I don’t recommend using “data” as a singular, as in, “The data on this matter is shocking.”

“Data” is an English word that, like many words, is formed from the Latin. When we adopted it, we sort of pushed aside its Latin singular form, “datum.”

But sometimes it just seems kind of odd to treat it as a plural. “I’ve seen the data and it’s shocking” sounds less weird than “I have seen the data and they're shocking.”

If you find yourself in a situation where you’d really rather treat "data" as a singular, you can. Merriam-Webster’s dictionary says it’s “singular or plural in construction.”

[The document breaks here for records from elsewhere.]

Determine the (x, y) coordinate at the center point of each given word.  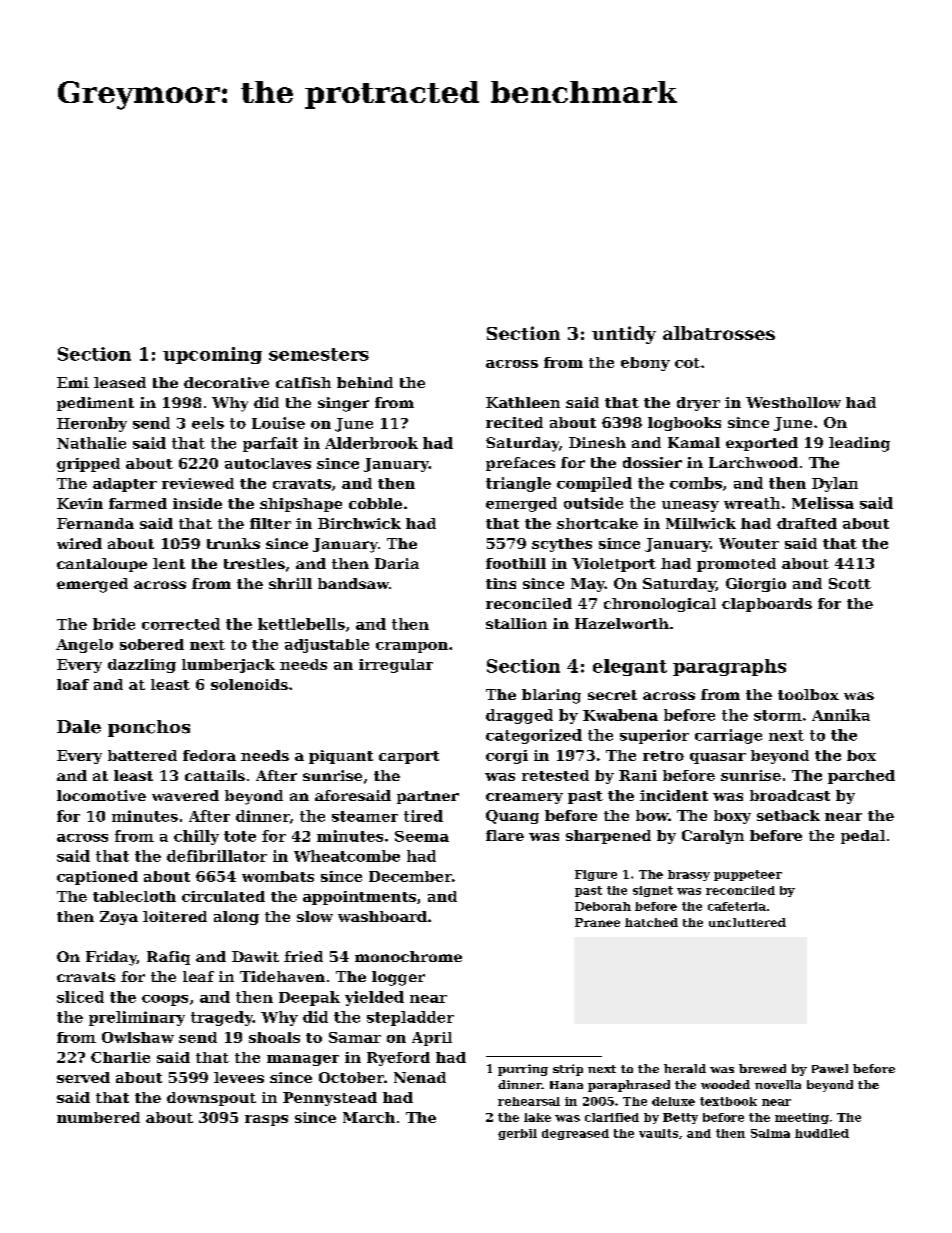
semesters (319, 354)
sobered (152, 644)
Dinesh (597, 442)
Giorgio (756, 585)
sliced (80, 997)
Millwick (701, 523)
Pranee (597, 922)
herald (685, 1068)
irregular (396, 666)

The dictionary adds: "Data leads a life of its own quite independent of datum, of which it was originally the plural. It occurs in two constructions: as a plural noun (like earnings), taking a plural verb and plural modifiers (as these, many, a few) but not cardinal numbers, and serving as a referent for plural pronouns (as they, them); and as an abstract mass noun (like information), taking a singular verb and singular modifiers (as this, much, little), and being referred to by a singular pronoun (it). Both constructions are standard. The plural construction is more common in print, evidently because the house style of several publishers mandates it.”

So, like so many other issues in language, it comes down to whether you’re worried what other people think of your English skills. If you’re not too worried about stickler readers judging you, then you’re free to follow Merriam-Webster’s advice.